Reading, after a certain age, diverts the mind too much from its creative pursuits. Any man who reads too much and uses his own brain too little falls into lazy habits of thinking.

--Albert Einstein

All right, all you out there who are updating the theory of relativity or are this close to a working model for time travel, you are excused.
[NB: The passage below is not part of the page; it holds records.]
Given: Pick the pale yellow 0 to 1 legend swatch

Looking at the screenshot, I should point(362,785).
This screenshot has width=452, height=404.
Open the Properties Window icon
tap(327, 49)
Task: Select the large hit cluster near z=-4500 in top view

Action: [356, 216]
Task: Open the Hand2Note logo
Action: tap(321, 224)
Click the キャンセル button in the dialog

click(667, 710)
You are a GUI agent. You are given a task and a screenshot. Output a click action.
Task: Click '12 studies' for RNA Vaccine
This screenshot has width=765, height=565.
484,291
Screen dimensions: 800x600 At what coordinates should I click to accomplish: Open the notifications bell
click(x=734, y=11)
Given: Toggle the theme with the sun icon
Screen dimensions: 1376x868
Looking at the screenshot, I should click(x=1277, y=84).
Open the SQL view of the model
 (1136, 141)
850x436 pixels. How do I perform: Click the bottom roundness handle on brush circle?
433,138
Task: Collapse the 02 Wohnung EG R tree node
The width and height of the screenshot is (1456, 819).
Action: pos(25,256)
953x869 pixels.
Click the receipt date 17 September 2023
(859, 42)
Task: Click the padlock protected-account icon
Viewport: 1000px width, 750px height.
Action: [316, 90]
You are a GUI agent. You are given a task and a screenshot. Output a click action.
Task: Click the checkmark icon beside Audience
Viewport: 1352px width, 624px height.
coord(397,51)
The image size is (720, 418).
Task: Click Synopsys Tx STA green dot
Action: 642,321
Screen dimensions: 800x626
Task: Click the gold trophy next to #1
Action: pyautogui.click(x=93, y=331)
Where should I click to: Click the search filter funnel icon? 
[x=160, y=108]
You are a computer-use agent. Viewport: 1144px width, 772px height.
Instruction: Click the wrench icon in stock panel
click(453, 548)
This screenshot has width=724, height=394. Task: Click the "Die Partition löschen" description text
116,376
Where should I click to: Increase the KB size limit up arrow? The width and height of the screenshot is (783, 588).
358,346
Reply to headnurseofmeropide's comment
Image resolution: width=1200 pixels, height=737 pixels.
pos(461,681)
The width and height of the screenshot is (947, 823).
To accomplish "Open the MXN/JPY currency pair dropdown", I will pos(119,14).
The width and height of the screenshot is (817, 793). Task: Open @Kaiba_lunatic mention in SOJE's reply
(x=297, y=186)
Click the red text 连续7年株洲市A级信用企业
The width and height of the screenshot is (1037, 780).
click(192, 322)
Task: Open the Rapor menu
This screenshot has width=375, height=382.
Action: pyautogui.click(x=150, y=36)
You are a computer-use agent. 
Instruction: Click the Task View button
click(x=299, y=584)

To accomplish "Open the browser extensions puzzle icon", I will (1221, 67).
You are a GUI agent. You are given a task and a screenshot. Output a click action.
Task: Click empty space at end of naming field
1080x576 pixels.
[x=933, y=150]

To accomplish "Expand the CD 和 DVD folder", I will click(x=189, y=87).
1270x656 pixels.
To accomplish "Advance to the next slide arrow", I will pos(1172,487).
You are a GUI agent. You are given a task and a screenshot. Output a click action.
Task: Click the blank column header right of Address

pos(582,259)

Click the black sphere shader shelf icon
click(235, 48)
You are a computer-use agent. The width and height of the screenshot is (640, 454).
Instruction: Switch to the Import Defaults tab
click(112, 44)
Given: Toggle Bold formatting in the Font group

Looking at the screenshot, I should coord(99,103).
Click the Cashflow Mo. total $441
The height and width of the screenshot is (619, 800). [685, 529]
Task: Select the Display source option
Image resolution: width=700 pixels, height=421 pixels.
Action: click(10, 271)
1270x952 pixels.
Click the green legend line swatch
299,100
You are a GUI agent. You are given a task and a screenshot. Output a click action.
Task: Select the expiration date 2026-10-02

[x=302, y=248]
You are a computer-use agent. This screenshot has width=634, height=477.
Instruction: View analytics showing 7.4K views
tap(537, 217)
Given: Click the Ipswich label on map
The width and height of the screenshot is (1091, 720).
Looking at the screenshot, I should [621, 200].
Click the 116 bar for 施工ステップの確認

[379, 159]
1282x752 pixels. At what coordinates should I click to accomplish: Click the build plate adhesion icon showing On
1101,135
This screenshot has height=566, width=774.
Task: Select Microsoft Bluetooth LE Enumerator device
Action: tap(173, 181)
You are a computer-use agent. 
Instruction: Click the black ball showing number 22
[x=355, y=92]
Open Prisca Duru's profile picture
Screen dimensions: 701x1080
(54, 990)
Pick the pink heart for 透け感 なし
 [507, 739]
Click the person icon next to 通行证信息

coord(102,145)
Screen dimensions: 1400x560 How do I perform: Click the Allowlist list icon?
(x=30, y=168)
As for the rest of us, well, we aren't in danger of blocking the creative juices of our mind through that fancy book-readin' because the only lazy habits of thinking we've succumbed to is trying to figure out a way to use a Wiffle ball bat to retrieve the remote control that is all the way over on the other side of the couch...screw it, I can sit through another episode of Law & Order... oh good I've already seen it, this is the one where that guy killed his landlord, McCoy tricks him into screaming a confession in the courtroom...this show is so much easier to watch when I already know what happens and don't have to follow all those confusing details...zzzzzzzzzzzzzzzzzzzzz

A recent National Endowment for the Arts study announced (with much consternation from Librarians Local 647) that "literary reading is in dramatic decline with fewer than half of American adults now reading literature." There has been an overall decline of 10 percent from 1982-2002 with the youngest age groups eschewing books like homework and lima beans -- down 28 percent. Shockingly, the most important factor in determining who is an everyday reader ("literary" seems a bit strong; this survey could include Tom Clancy, Candace Bushnell or The Da Vinci Code) is level of education, damned if people with Masters degrees aren't more likely to enjoy Philip Roth than the GED'ers who prefer his cousin, David Lee.